In questa specifica situazione, con le “barricate” alzate soprattutto dagli alleati di Ap (con Lupi e la Binetti in prima fila), il rischio che corre la nostra nazione è quello di vivere una nuova stagione, fondata sul “compromesso all’italiana”, simile a quella vissuta con il Ddl Cirinnà.

Infatti, in base alle dichiarazioni espresse ieri dai vari gruppi, Renzi&co si trovano di fronte ad un interrogativo specifico: guardare al futuro e approvare la base della legge o salvare la maggioranza?

La risposta a questa domanda, dati anche i precedenti, sembra quasi scontata e le premesse per arrivare ad una “mediazione”, che in sostanza non accontenta nessuno, ci sono.

Pur avendo la possibilità di passare l’esame Montecitorio,  il Ddl legalizzazione cannabis non avrebbe alcuna possibilità in Senato, a causa anche delle possibili “rimostranze” da parte dei “gruppi minoritari” della maggioranza, e qualora riuscisse a superare anche questo ostacolo risulterebbe, come le unioni civili, totalmente “snaturato” nel testo e nell’applicazione.

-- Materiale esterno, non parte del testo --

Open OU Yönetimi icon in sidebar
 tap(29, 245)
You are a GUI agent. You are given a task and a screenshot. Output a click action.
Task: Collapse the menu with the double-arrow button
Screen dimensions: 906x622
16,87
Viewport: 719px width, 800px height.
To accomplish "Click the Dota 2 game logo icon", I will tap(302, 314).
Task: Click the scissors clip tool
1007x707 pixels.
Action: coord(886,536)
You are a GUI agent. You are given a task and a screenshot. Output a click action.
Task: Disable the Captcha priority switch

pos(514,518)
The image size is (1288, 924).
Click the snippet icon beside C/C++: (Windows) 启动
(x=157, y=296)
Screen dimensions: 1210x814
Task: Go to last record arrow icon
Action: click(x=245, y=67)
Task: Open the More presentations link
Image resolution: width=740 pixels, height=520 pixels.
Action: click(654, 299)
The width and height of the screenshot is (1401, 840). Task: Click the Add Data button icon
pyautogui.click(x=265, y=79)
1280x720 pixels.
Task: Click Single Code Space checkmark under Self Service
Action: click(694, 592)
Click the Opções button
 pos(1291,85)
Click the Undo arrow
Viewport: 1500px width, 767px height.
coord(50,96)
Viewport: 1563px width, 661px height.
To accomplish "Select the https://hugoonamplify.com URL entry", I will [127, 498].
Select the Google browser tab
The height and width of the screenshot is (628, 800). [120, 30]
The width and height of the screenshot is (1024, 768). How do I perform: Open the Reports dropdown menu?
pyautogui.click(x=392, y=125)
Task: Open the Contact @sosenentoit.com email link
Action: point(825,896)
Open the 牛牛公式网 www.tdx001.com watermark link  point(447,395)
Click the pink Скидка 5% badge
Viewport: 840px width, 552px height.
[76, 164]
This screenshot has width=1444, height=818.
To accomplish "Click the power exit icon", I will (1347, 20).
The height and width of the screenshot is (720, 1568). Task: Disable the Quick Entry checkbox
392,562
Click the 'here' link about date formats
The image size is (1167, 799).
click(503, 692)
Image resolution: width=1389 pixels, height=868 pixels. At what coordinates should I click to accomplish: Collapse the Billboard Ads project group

La situazione culturale attuale, nonostante l’enorme passo compiuto attraverso la discussione alla Camera dei Deputati, difficilmente permetterà di compiere ulteriori “rivoluzioni legislative” e, nonostante la richiesta a più voci, la legalizzazione rischia di subire l’ennesimo “dirottamento” all’italiana in nome di una presunta morale(?).